É absolutamente incomum encontrarmos, nas igrejas cristãs de qualquer denominação, pessoas que esbocem afinidade com as questões legais, ainda que a maioria dos códigos destaque porções seletas de seus estatutos para normatizar a fé dentro do contexto social.

Esta realidade, entretanto, não desperta surpresa quando consideramos que algumas correntes desdenham o conhecimento da própria Bíblia, argumentando, sem qualquer cabimento, que “a letra mata” (2Co 3.6).

Desse despreparo se originam os litígios judiciais que advêm de toda espécie de intolerância religiosa e, de forma oposta, exacerbação na manifestação da crença.

Poderíamos exemplificar essas duas situações à luz da legislação brasileira vigente. Como exemplo, temos o caso de um irmão que, motivado por um ingênuo sentimento de “justiça”, arremete furioso contra um andor que transporta um ícone tido sagrado pelos fiéis que o conduzem.

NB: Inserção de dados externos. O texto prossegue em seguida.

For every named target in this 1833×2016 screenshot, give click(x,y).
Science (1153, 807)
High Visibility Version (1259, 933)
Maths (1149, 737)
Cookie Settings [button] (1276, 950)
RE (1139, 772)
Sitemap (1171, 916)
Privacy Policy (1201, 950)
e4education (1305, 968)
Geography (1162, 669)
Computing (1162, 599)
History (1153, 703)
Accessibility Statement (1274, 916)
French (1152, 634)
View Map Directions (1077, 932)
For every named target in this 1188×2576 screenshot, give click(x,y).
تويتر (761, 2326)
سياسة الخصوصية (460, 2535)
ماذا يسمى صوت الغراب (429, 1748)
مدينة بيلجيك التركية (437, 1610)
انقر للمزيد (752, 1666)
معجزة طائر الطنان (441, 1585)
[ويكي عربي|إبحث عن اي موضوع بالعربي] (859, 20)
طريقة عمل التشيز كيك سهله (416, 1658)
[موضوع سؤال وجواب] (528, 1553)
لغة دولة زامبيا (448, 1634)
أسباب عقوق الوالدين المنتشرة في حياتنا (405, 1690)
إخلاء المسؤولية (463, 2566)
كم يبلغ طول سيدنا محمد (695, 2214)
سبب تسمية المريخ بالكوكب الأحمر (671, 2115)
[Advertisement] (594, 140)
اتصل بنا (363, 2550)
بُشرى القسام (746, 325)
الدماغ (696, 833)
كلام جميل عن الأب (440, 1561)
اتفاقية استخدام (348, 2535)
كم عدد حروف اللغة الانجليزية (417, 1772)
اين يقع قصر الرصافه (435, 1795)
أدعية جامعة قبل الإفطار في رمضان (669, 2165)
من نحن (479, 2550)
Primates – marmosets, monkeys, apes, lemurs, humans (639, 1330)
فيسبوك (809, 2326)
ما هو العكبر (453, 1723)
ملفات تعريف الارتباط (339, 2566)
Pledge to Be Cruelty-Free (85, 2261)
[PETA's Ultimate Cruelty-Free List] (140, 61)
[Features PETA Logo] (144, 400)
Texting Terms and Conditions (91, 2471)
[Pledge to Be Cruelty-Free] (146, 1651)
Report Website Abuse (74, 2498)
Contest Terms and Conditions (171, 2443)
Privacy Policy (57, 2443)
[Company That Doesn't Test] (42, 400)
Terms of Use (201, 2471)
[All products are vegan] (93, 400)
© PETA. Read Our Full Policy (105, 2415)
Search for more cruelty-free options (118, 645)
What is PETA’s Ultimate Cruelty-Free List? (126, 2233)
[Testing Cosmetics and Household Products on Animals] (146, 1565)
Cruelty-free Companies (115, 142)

Em outra oportunidade, a insurreição (ainda que involuntária) contra a chamada “lei do sossego” expõe faltos de sabedoria desavisados às possíveis sanções do Estado. Isso porque crêem descansar sob a égide divina ao ultrapassarem o horário estabelecido pela lei enquanto bradam homilias intermináveis nos cultos ao ar livre.

Conceituar lei a partir da fé implica a aplicação de seus estatutos na própria conduta humana. Então concluímos que a lei moral é uma medida de conduta.

Após sua promulgação, a lei torna-se obrigatória, embora grupos distintos tenham considerações próprias acerca desse ponto, como no caso dos “teonomistas” (“aqueles que são governados por Deus”; “aquele que é ou está sujeito à autoridade divina”), que enxergam legitimidade apenas nas leis divinas, afirmando que o Estado deveria basear seus preceitos legais na norma bíblica.

Já os “eticistas situacionais” (grupo estritamente ético que se acha investido de poder estatal) sustentam que a moral bíblica não pode, por mais límpida que seja, confeccionar indivíduos absolutos neste aspecto, concluindo que mesmo a mais ilibada moral deve ter por parâmetro a regra terrena.

Por último, contemplamos os moralistas (partidários do moralismo, no modo de pensar ou de agir) refletindo sobre a ligação que naturalmente existe entre a lei divina e a lei humana.

Cada um desses conceitos recebeu a apreciação de grandes personalidades da cultura religiosa, especialmente a cristã, entre as quais se destacam Tomás de Aquino e teólogos protestantes e católicos, como João Calvino e Thomas Jefferson.

No que se refere à moral, devemos considerar que a lei se constitui numa medida, numa regra pela qual somos impelidos a proceder ou pela qual, ainda que de forma quase imperceptível, somos levados.

Quanto à aplicação do direito propriamente dita, devemos necessariamente nos basear na literatura secular específica, da qual extrairemos, ipsis litteris, a expressão a “letra da lei”, alicerce único que nos colocará em contato com a lei temporal.

Ainda quanto à aplicação do direito no seio social, temos que quanto maior a adaptação da lei às necessidades sociais, mais facilmente tende a realizar-se sua aplicação. Quanto menor for a adequação da ordem jurídica ao quadro social, mais problemática tende a ser sua aplicação.

A esse posicionamento devemos acrescentar que há uma finalidade clara no que consiste em buscar-se a correta interpretação do direito para aplicação no âmbito da religião, atualizando-se a ordem jurídica de modo a afeiçoá-la às necessidades da maioria do povo.

Além das questões éticas e conceituais do direito comparado à religião, iremos apreciar — para que possamos ter uma maior compreensão do tema — as características devidamente definidas da terminologia empregada na matéria legal. De outra forma, dificilmente chegaríamos ao entendimento dos aspectos técnicos da literatura jurídica, que também se acha estruturada em hermenêutica e exegese.

A importância dessa terminologia reside no fato de que o direito é a ciência da palavra e, mais precisamente, do uso dinâmico da palavra. Essa característica acomoda ainda a questão do vasto emprego de expressões latinas nas sentenças gramaticais jurídicas que podemos observar numa leitura superficial de uma sentença judicial.

Todos esses cuidados devem ser apreciados antes de ingressarmos no âmago da matéria, por isso foram listados sinteticamente nesta introdução, a fim de que o aluno comece a exercer sua localização a partir daqui, evitando que se perca no teor do que segue.